Background: McWilliam turned to the theme of legs after a period of more or less representational sculpture in the early ‘seventies, when he had worked on the ‘Women of Belfast’ and ‘Banners’ series, both of which had elements of direct political reference. The ‘Legs’ sculptures mark a return to a more playful and paradoxical imagery, and take both the idea of the complete fragment, and of the eliminated torso, as the basis for a series of unexpected and idiosyncratic improvisations. McWilliam’s ability to suggest character and movement with the most economic of means is fully demonstrated in this series, as is his persistent exploitation of the visual joke and the visual pun. The smaller of these works has an elegance and a charm, the qualities of inspired jeux d’esprit; Larger pieces, notably ‘Umbilicus’ and ‘Leg Static’, have a mysterious sculptural presence, the former as of an idol, enigmatic and frontal, the latter as of a figure dematerialising like the Cheshire Cat, her hands incongruously persistent, like its smile.

N.B. The Arts Council of Northern Ireland have an edition of ‘Umbilicus’ in its permanent collection. For further details see the Arts Council Collection on line at www.artscouncil-ni.org/collection.
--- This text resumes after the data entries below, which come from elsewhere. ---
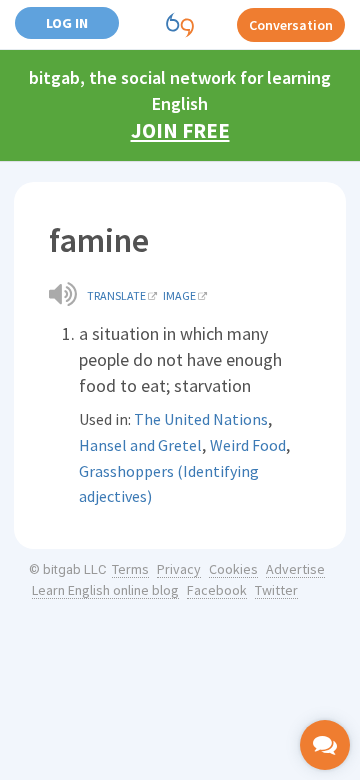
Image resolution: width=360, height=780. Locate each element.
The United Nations (201, 419)
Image (179, 295)
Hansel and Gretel (140, 445)
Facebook (217, 590)
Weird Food (248, 445)
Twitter (276, 590)
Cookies (233, 569)
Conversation (291, 25)
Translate (116, 295)
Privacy (179, 569)
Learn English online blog (105, 590)
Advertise (295, 569)
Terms (130, 569)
Artists Details: F. E. McWilliam is an artist of international distinction. The son of a doctor, he was educated at Campbell College, Belfast and began his studies at the Belfast School of Art in 1926. In 1928 he went to the Slade School in London where he studied with Henry Tonks and was a contemporary of John Luke. He won a scholarship to Paris and after that lived in London. In 1938 McWilliam exhibited with the British Surrealist Group and held his first one-man-show at the London Gallery in 1939. In 1940 he joined the Royal Air Force and served for 5 years. From 1946-1968 McWilliam taught at the Slade School. Many of his sculptures were commissioned for public places, for example, a large work for the Festival of Britain Exhibition (1951) at the South Bank Centre, London and Princess Macha for the Altnagelvin Hospital in Derry (1957). In 1981 the Arts Councils in Ireland organised an exhibition of his work which toured throughout Ireland and in 1989 the Tate Gallery, London held a major retrospective of his work. McWilliam’s varied body of work is characterised by a love of the visual and verbal joke although his ‘Women of Belfast’ series depicting women caught in a bomb blast demonstrates his engagement with life in Belfast during the 70s.